What you should do
Show, in full, each line of the data that contains "size".

Information provided
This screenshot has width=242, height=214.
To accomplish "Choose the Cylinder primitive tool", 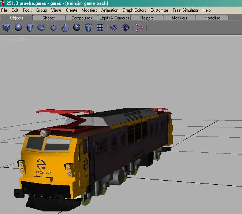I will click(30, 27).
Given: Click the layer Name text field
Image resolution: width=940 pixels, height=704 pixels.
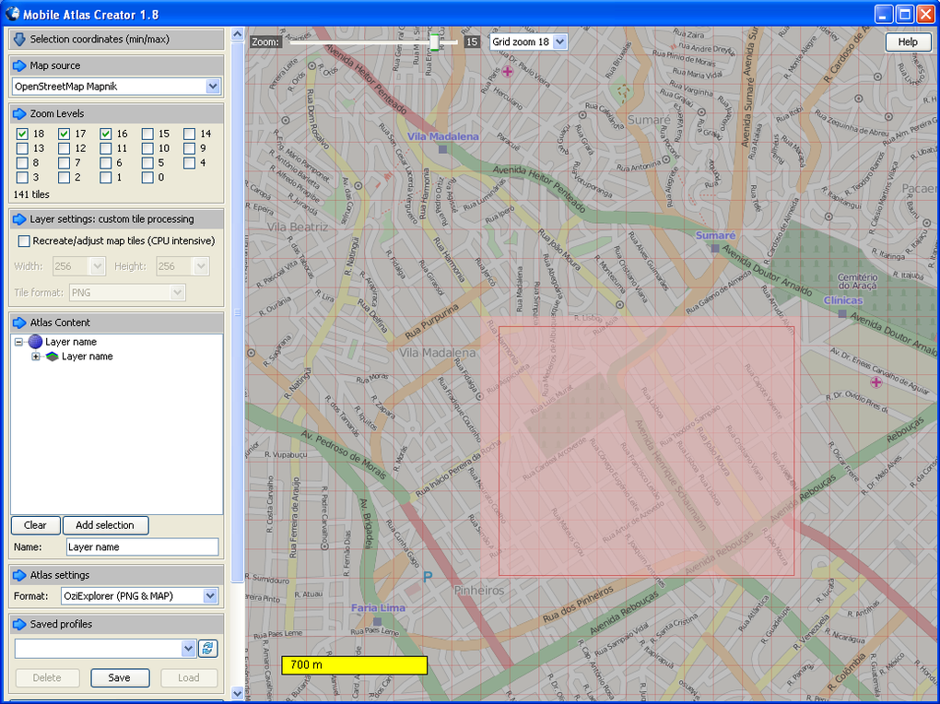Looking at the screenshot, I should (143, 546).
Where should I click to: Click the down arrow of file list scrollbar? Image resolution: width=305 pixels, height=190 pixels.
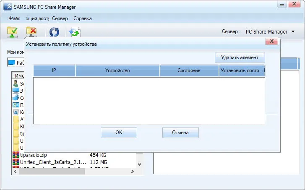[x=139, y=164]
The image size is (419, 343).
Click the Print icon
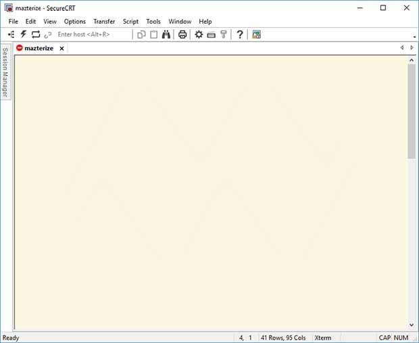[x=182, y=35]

* * *

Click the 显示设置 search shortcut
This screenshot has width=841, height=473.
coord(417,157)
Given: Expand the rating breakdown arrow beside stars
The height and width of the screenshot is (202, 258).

* * *

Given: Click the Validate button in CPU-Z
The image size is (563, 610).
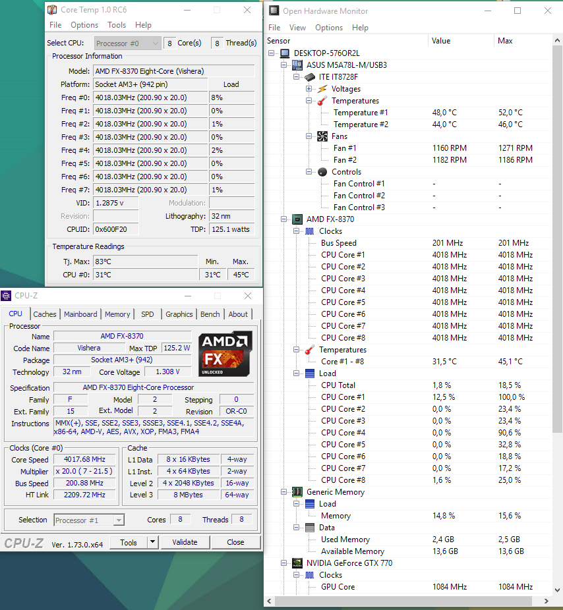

Solution to the exercise
The image size is (419, 343).
The image size is (563, 610).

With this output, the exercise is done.